- **PROBLEM DESCRIPTION**: Look through the data for the string "eBook". Copy every line where it is found.

*** Block opens ***

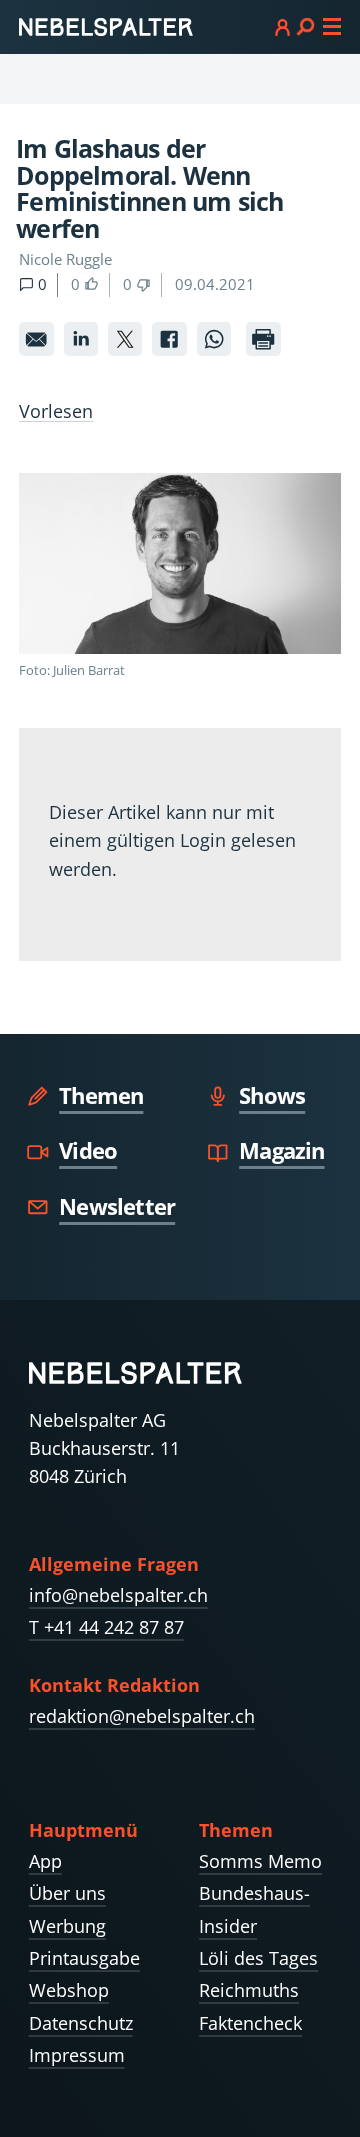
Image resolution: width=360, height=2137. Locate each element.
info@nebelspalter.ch (118, 1595)
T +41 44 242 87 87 (106, 1627)
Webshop (69, 1990)
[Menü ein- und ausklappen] (308, 26)
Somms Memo (260, 1861)
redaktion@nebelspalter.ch (142, 1716)
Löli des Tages (258, 1958)
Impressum (77, 2055)
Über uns (67, 1893)
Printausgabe (84, 1958)
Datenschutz (81, 2023)
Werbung (67, 1926)
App (45, 1861)
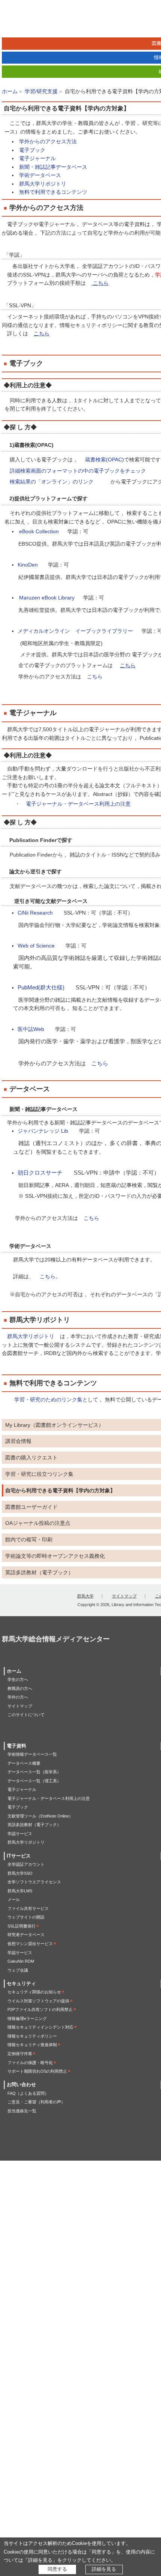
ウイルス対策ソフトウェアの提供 (38, 2001)
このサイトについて (26, 1714)
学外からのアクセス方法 (47, 141)
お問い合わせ (21, 2084)
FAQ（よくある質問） (28, 2093)
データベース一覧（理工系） (34, 1781)
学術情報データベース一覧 (32, 1754)
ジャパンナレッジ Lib (43, 1131)
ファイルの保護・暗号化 (30, 2062)
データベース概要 (23, 1763)
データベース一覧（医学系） (34, 1772)
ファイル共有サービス (28, 1908)
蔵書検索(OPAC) (104, 460)
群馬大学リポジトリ (42, 184)
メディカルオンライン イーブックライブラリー (76, 631)
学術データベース (39, 175)
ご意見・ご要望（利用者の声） (36, 2102)
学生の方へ (17, 1679)
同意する (57, 2569)
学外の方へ (17, 1697)
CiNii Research (35, 913)
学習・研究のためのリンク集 (48, 1400)
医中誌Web (31, 1029)
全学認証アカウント (26, 1864)
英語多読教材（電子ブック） (34, 1824)
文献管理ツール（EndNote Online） (40, 1816)
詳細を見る (104, 2569)
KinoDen (28, 565)
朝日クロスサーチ (40, 1173)
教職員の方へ (19, 1688)
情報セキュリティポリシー (32, 2036)
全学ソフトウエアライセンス (34, 1882)
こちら (95, 677)
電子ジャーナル (37, 158)
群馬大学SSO (20, 1873)
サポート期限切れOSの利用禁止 (37, 2071)
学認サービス (19, 1833)
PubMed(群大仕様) (41, 988)
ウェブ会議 (17, 1970)
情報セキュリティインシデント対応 (40, 2027)
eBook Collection (39, 531)
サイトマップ (124, 1596)
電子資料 (16, 1746)
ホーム (10, 91)
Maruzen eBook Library (47, 598)
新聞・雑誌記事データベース (52, 167)
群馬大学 (85, 1596)
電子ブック (31, 150)
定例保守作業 (19, 2053)
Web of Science (36, 946)
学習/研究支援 (41, 91)
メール (13, 1899)
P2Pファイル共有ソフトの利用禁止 (40, 2009)
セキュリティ (21, 1983)
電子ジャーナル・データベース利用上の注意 (78, 804)
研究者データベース (26, 1934)
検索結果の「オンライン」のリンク (52, 482)
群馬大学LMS (19, 1891)
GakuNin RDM (20, 1961)
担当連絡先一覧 (21, 2111)
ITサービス (19, 1856)
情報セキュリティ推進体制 (32, 2044)
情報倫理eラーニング (27, 2018)
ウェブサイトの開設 (26, 1917)
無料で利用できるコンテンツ (52, 192)
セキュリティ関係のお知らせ (34, 1992)
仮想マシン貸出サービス (30, 1943)
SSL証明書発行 (21, 1926)
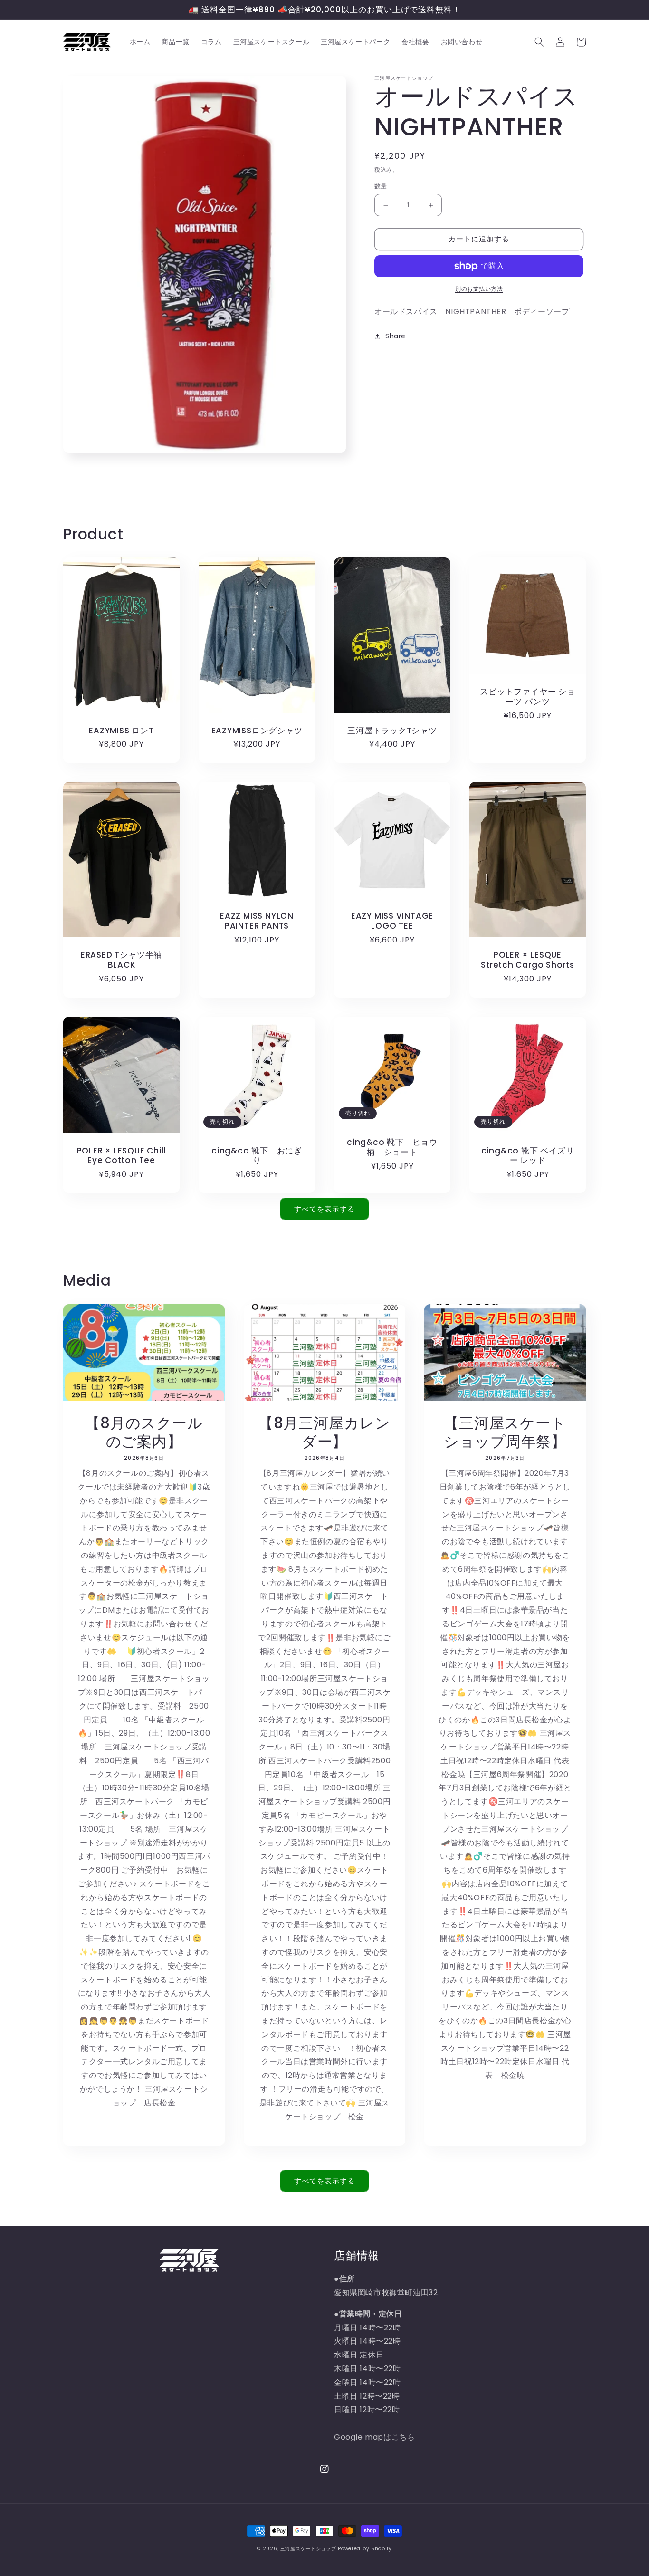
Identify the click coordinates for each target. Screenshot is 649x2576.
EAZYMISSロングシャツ (257, 731)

*** Block closes ***

- **OUTPUT FOR THIS TASK**:
eBook Collection (39, 531)
Maruzen eBook Library (47, 598)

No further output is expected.